** start of GIVEN TEXT **
The Flyer Promised Masterpieces

I left the breakfast table messy with plates and empty glasses. I felt hormonal and lonely and bored with motherhood. I rested horizontal, eyes closed, hoping a little quiet would cure my ailments.

I forced myself off the couch twenty minutes later, still hormonal, lonely, bored. And to make matters even more delightful, I found my toddler, Reece, at the breakfast table dolloping lotion into the open can of pineapple. Clumps of white goo swam in the juice along with the fruit.

Time for a new plan. Surely, getting out of the house would help shake this hormonal state.

I went upstairs where Melisandra and Corrigan were playing to tell them we were going to the library for a class called Awesome Artists.

“Can’t we stay home?” Melisandra asked. She’s nine. She worried she wouldn’t know anyone.

“It’s just two hours,” I said. “And we’ll be home this afternoon.”
** end of GIVEN TEXT **
** start of MATERIAL **
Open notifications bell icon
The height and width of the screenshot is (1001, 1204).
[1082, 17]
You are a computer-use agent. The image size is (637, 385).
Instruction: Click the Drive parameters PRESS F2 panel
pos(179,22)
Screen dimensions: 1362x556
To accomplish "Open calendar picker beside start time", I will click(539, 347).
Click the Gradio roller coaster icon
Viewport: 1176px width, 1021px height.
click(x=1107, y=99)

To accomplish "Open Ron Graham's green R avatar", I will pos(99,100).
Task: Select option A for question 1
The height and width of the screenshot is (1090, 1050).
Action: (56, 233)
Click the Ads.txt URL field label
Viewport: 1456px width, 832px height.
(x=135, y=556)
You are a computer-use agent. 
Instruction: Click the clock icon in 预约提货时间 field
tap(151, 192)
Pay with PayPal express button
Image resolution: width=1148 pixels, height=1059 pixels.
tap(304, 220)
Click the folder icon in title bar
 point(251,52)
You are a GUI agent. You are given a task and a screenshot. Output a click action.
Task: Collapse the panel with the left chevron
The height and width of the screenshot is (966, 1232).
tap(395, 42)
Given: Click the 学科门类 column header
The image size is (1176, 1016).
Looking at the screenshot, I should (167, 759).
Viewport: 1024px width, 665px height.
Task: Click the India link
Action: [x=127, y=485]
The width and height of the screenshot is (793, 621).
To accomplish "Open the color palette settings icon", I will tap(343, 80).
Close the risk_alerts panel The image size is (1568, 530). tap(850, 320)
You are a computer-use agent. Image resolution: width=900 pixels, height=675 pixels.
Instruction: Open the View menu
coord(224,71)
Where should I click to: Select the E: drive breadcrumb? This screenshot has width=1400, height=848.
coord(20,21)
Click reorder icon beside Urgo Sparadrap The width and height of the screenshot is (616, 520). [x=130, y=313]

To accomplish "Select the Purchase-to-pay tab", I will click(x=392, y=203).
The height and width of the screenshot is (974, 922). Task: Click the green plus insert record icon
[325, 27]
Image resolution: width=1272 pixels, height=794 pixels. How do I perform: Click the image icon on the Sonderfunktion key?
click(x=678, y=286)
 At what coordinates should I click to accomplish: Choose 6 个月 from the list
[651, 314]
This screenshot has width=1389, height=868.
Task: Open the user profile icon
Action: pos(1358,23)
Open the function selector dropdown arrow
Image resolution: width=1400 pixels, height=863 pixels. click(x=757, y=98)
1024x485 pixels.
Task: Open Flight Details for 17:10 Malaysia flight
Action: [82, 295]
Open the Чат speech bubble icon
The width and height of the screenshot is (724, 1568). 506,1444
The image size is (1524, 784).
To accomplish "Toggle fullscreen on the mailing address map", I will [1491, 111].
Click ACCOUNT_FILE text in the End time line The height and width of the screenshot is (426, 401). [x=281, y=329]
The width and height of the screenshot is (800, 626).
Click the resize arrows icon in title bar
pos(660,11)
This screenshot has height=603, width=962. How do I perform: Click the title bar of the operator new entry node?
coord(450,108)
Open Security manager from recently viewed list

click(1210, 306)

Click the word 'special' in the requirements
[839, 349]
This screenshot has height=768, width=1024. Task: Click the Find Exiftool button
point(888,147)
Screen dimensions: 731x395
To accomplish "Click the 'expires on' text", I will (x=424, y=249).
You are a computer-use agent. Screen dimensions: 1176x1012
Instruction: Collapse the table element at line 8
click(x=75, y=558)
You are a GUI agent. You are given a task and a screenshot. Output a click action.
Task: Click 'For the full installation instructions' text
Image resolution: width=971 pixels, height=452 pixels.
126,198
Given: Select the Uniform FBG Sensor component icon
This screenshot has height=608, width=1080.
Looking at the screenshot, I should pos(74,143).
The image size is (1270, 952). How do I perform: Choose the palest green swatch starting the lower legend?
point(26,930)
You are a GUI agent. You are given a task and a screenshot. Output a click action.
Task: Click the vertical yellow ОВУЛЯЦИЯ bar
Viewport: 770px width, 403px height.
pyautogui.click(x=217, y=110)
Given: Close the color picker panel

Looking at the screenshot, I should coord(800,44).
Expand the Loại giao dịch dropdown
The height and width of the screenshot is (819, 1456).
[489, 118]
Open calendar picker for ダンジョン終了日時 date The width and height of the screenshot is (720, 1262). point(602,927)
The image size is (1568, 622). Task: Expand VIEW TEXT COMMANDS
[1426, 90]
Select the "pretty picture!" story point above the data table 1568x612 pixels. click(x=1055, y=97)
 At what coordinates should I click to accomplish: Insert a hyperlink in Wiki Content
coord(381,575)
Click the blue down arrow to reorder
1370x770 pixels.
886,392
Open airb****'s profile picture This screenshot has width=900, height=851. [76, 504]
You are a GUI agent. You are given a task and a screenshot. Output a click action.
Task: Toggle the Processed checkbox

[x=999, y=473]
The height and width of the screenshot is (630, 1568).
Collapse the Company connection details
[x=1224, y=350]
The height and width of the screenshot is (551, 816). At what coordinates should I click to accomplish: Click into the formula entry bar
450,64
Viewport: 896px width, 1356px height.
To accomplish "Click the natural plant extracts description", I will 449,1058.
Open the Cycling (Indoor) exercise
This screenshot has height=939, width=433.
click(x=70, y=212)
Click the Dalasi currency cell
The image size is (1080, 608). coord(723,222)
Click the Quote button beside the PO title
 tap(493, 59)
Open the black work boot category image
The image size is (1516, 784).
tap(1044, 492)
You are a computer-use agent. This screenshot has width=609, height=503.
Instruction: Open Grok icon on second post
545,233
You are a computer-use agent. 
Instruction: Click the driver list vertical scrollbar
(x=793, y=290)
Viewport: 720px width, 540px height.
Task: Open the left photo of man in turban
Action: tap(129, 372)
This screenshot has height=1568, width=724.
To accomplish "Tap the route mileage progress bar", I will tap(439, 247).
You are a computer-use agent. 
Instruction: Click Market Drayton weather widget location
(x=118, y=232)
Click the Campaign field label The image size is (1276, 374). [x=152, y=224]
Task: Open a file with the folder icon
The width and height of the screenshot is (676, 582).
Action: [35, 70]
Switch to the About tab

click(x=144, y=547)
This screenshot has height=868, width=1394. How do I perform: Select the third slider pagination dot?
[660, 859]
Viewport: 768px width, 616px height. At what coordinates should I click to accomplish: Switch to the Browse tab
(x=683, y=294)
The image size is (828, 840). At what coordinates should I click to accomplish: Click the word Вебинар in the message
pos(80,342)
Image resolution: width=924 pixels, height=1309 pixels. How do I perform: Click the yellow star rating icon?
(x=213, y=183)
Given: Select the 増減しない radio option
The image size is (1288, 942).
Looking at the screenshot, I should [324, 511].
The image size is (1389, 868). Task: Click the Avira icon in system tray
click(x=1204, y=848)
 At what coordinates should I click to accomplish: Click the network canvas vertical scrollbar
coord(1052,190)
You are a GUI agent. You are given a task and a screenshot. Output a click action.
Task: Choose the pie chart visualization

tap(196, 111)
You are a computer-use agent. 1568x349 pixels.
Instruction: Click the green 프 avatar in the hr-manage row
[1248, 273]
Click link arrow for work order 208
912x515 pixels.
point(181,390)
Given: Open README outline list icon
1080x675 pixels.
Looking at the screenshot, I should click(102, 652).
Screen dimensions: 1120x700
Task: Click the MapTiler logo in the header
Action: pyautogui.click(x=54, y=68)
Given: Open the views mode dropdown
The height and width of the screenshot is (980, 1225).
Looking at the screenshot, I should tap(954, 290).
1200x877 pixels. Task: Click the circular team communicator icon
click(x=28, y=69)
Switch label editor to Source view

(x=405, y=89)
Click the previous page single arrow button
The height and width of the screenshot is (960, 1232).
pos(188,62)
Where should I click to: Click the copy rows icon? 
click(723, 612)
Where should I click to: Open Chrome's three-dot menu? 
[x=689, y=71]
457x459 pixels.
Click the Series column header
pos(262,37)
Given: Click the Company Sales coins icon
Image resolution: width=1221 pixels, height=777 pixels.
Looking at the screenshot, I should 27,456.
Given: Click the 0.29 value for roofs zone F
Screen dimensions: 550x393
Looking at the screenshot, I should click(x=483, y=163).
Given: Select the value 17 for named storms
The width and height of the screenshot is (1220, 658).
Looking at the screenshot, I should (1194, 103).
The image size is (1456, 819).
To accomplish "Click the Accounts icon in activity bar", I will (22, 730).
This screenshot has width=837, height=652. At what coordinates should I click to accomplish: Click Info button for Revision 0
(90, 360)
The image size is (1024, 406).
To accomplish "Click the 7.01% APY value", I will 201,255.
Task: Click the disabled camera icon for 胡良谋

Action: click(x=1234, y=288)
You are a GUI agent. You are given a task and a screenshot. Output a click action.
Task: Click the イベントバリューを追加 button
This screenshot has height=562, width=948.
** end of MATERIAL **
TASKS AND EXERCISES:
(a) Count the lines in the rows that contain the word "time", and reply with the number alone.
(b) Go on with the story about a bored mother and her children, starting right after its last sentence.
The story about a bored mother and her children has no connection to the rows.

ANSWERS FOR THE TASKS:
(a) 2

(b)
“But we’re having fun here.” The toys all over their bedroom floor indicated lots of role playing and sisterly camaraderie. They were having a good day. Maybe they didn’t need an art class.

“It’s a nice summer day. And what a great opportunity to learn about important artists. It’ll be fun ….” Blah, blah, blah. It would’ve been easier to stay home. I wanted to stay home. But the flyer said, “Paint and create the way famous artists do. Learn new styles and techniques to create masterpieces.”  Doesn’t that sound fun? Educational? A means of cheering all the blues away? It was a free event hosted by our local children’s museum.

As soon as we stood in the entrance of the community room, I wanted to turn around. I didn’t see a teacher or expert or any sense of organized instruction on artistic techniques. I saw a room of tables set up as stations, and each station was an activity.The room whirled with movement, kids walking from plaster to clay to paper collage, moms following, some pushing strollers, and museum staff strolling about in their signature blue t-shirts assisting where needed.

Where was the formal instruction? The art history? The differentiation of a Monet from a Rembrandt?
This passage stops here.